Huey was convicted two years ago for running a bookmaking operation from his home. He probably was not killed at random- "He was definitely the intended target," said Oakland homicide Lt. Jim Emery.
Huie was on probation following a no-contest plea in 2001 for felony bookmaking as a result of an Oakland police investigation. He was also convicted in 1997 in federal court of conspiracy to assist in the illegal entry of aliens. In that case, federal prosecutors accused him of participating in a "large-scale international alien smuggling operation" after two boatloads of Chinese citizens came ashore on the West Coast.
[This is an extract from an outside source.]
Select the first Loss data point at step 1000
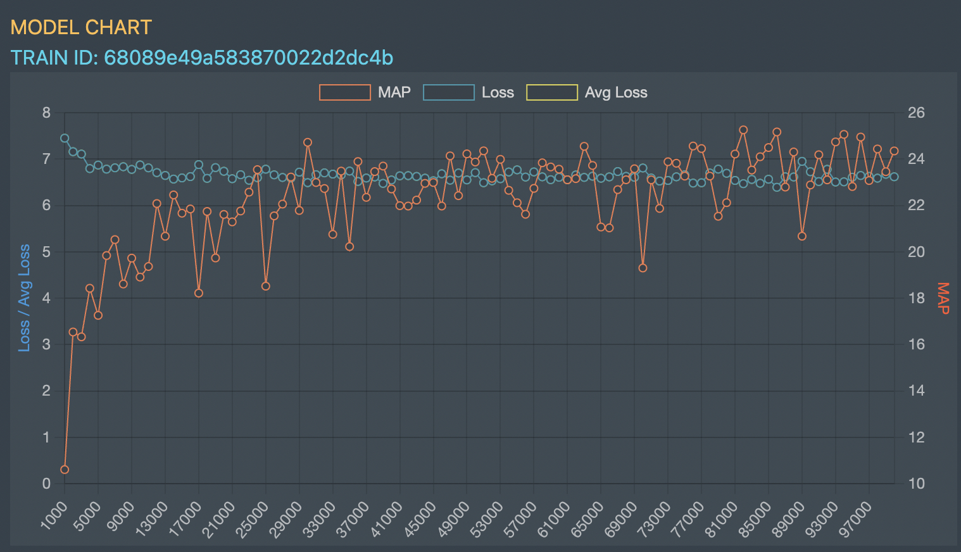 65,138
Oakland police arrested Huie in October 2001 after officers seized $35,000 from his bedroom closet and evidence of bookmaking, including audiotapes, sports journals and horse racing betting slips, according to court records.
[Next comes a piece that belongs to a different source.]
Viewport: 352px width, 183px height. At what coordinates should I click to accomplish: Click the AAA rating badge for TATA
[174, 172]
Also, $9,000 more was recovered at a parlor for mah-jongg and 13-card poker located above a bakery on the 300 block of Ninth Street in Oakland's Chinatown, When he was arrested, Huie claimed he was a self-employed construction worker. He blurted to an officer, "You never told me I couldn't keep the gambling parlor open. I'm only a small-time bookie," according to a report written by Officer Robert Chan of the gang unit.
Records seized from Huie's home on East 25th Street showed that people bet anywhere from $100 to $5,000 per game on whatever sports were in season. "It's obvious that Chris Huie is involved in a large-scale and well-organized illegal bookmaking operation," Chan wrote.